Using Gas Pycnometry to Determine Battery Component Crystallinity

The crystallinity of powder cathode and anode battery components plays a key role in electron transfer properties. Gas pycnometry can be used to assess the skeletal density of these components, which can then be related to the crystallinity. Extremely accurate volume measurements, like those performed with the Ultrapyc 5000, are required for this application to determine relative crystallinity.

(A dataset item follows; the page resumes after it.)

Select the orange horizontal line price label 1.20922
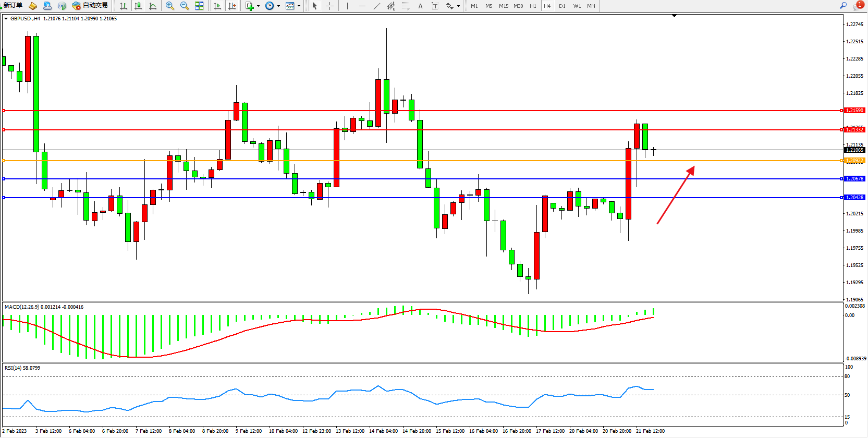Screen dimensions: 868x438 tap(854, 161)
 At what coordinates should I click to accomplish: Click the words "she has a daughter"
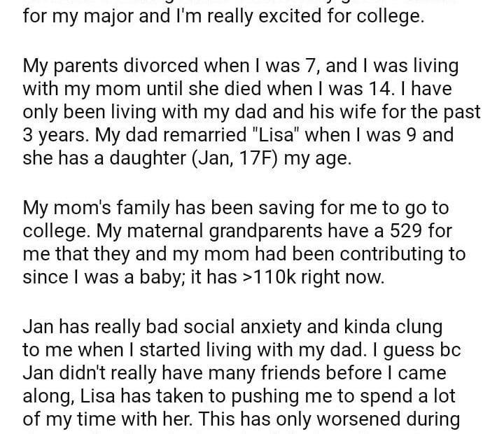(87, 158)
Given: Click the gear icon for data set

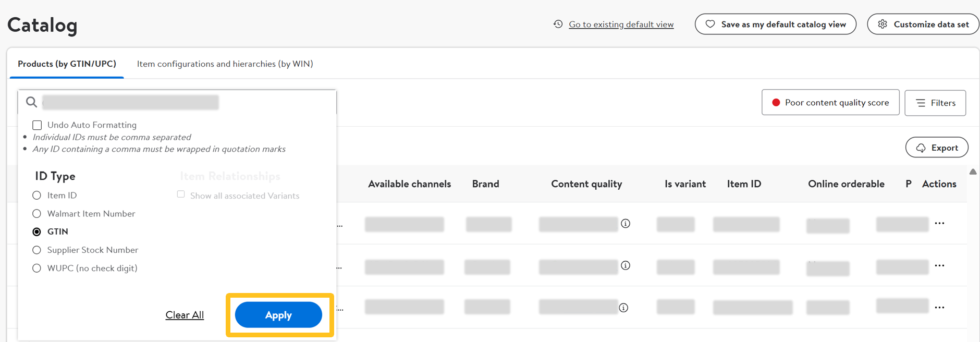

Improving electrode battery components to achieve faster and more efficient energy transfer is an important part of battery material research and design. In particular, crystallinity is a critical property of solid battery electrode components because it enables ions  to conduct efficiently through the anode and cathode instead of slowing down in the amorphous domains. The higher the crystallinity of the anode or cathode component, the more efficient the electron transfer through and between the components.

Crystallinity affects the volume of a material and the degree of crystallinity can be detected using a technique that can measure the skeletal volume, such as gas pycnometry. The mass and measured volume of the sample are used to calculate the skeletal density. Therefore, skeletal density correlates with the crystallinity of a material, where the higher the skeletal density, the more crystalline the material. If skeletal densities of the completely amorphous and completely crystalline formations are known, it is also possible to compute the percent of crystallinity of a given sample.